The Deputy will appreciate that levels of attendance at accident and emergency departments are complex and cannot be predicted accurately in advance. In this regard periods of exceptional demand may be experienced and waiting periods for treatment may vary, particularly during the winter period. However, I assure the Deputy that every effort is being made to keep waiting times to an absolute minimum and appropriate medical care is provided to patients at all times.

Measures which I have taken to improve our accident and emergency services include the provision of a £32 million investment package aimed at alleviating anticipated service pressures and maintaining services to patients, particularly in the acute hospital sector, over the winter period. The investment package has been targeted at a number of key service areas, including the recruitment of an additional 29 accident and emergency consultants. The recruitment of additional consultants to this key area is designed to reduce any unnecessary delays experienced by patients attending accident and emergency departments and to ensure that patients have improved access to a prompt senior clinical decision making service. Additional funding was also provided for the contracting of additional private nursing home places by the Eastern Regional Health Authority, ERHA, and the health boards. These places are for patients whose acute phase of treatment has been completed but who require additional care in an alternative setting. The ERHA and the health boards contracted 761 beds under the initiative and this helped to free up acute beds for patients awaiting admission to hospital.
I have provided funding to support a range of initiatives at hospitals in the eastern region which are designed to improve patient services. These include funding of £300,000 towards the enhancement of security cover in accident and emergency departments; £5.19 million towards the development of accident and emergency facilities at St. James's Hospital; the provision of minor injuries units in Beaumont, Mater, James Connolly Memorial, St James's and Tallaght Hospitals; development of pilot services for deep venous thrombosis in Beaumont Hospital and for chest pain management at St. James's Hospital; the provision of a pilot discharge lounge in Beaumont Hospital.
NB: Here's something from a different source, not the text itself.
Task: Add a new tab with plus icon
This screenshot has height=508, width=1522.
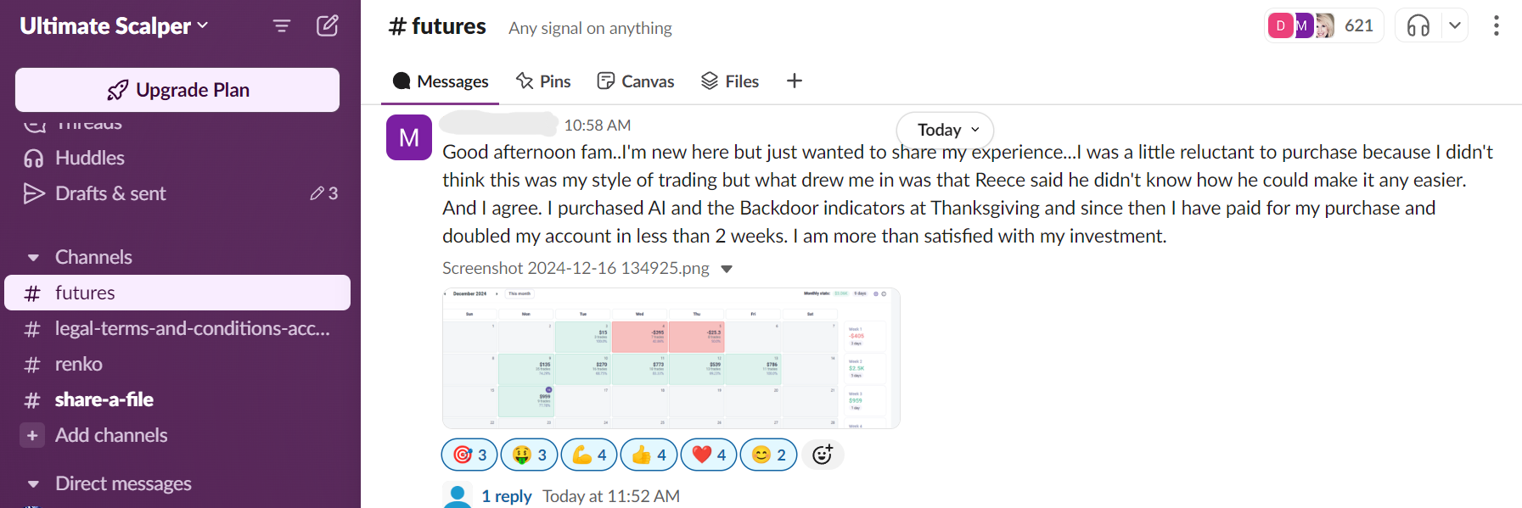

In recent weeks funding of £3 million has also been provided to the Eastern Regional Health Authority for the enhancement of acute hospital services within the region, including the commissioning of 53 additional acute beds and the appointment of patient liaison personnel in eight accident and emergency departments across the region to enhance the existing patient support service.
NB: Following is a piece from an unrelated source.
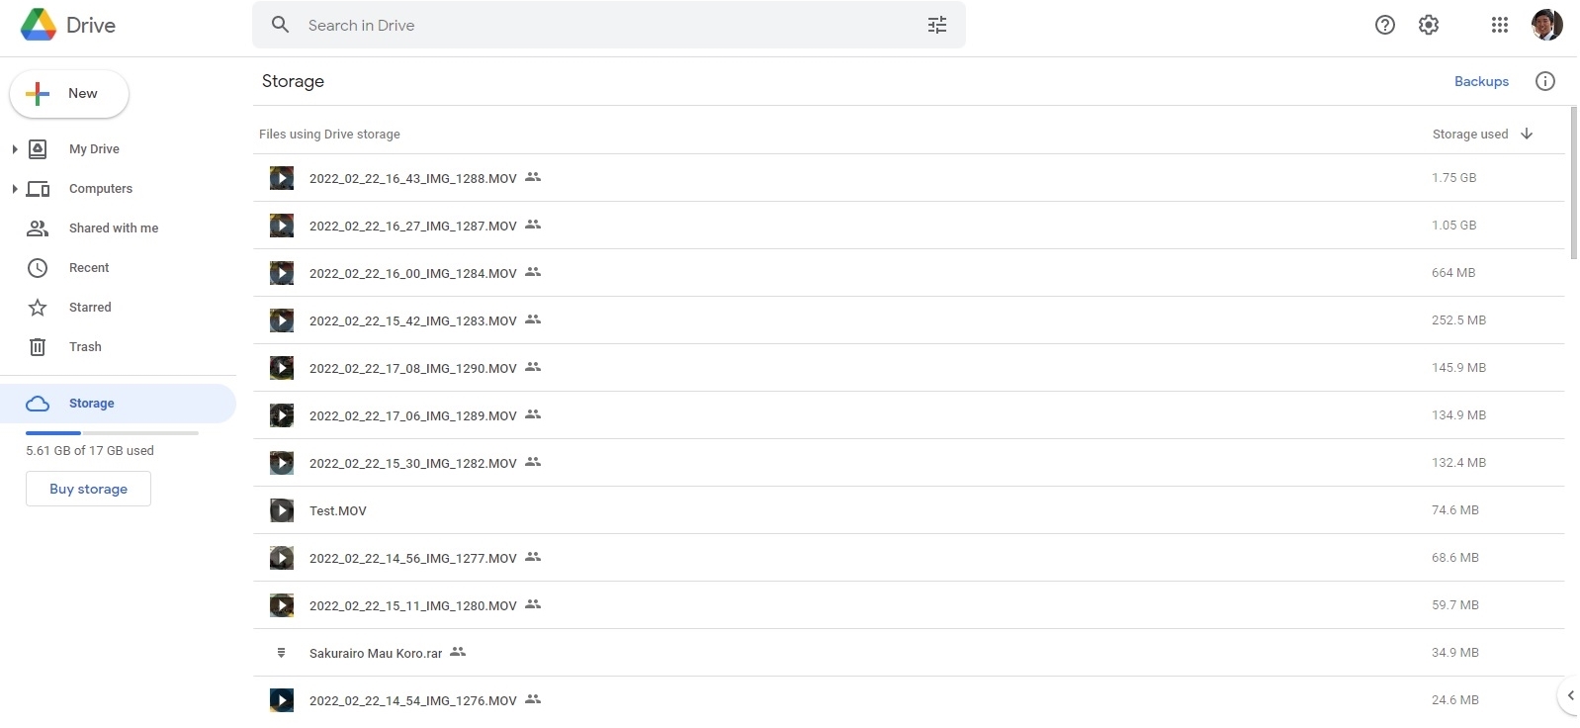Toggle the Storage used sort arrow
Screen dimensions: 1580x728
coord(1527,135)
I have also requested Comhairle na nOspidéal to review the structure, operation and staffing of accident and emergency services and departments with the aim of improving the provision and quality of patient care. The review, which is now under way, will take into account the report of the Medical Manpower Forum, policies of the Irish Accident and Emergency Association and the Institute of Orthopaedic Surgeons, international best practice, the views of health authorities, management, medical practitioners and other relevant matters. The findings of this review will inform future policy decisions in relation to the development of accident and emergency services. I am satisfied the initiatives I have outlined will help to relieve some of the pressures although I accept there is a need for additional targeted investment to the accident and emergency service to allow for future improvement in services.
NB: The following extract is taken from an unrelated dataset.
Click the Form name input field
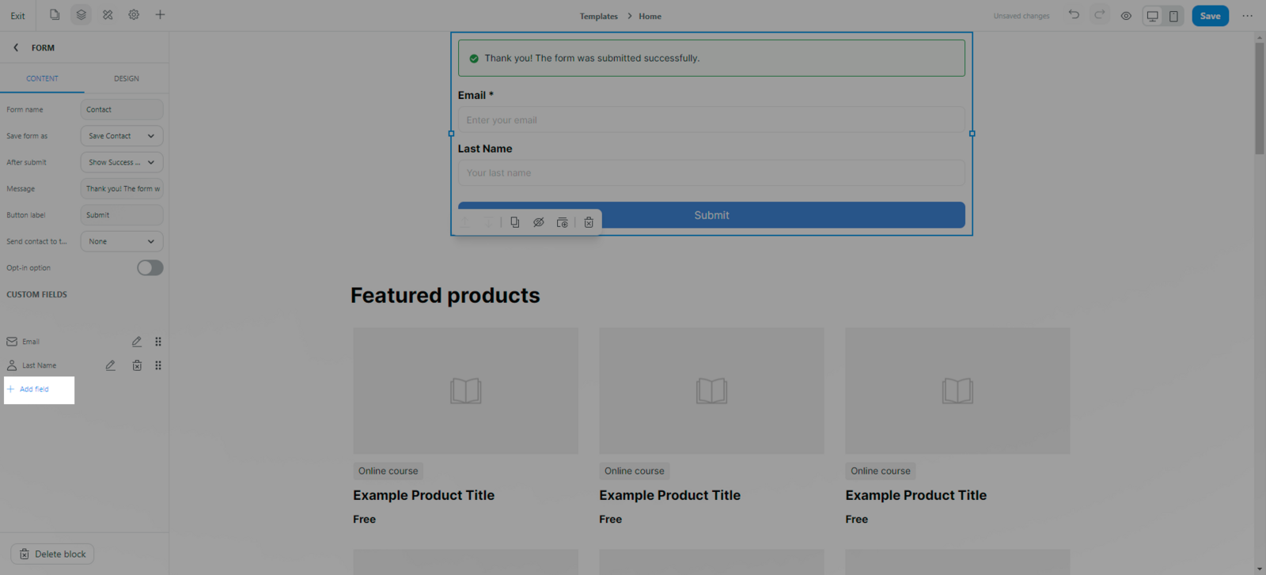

I have initiated a national review of bed capacity in both the acute and non-acute settings, on foot of the commitment by this Government in the Programme for Prosperity and Fairness. The bed review, which is at an advanced stage, is being conducted by my Department in conjunction with the Department of Finance and in consultation with the social partners. The review involves the development of a longer term investment strategy for the acute and non-acute sectors and is specifically examining the need for acute beds on a national basis.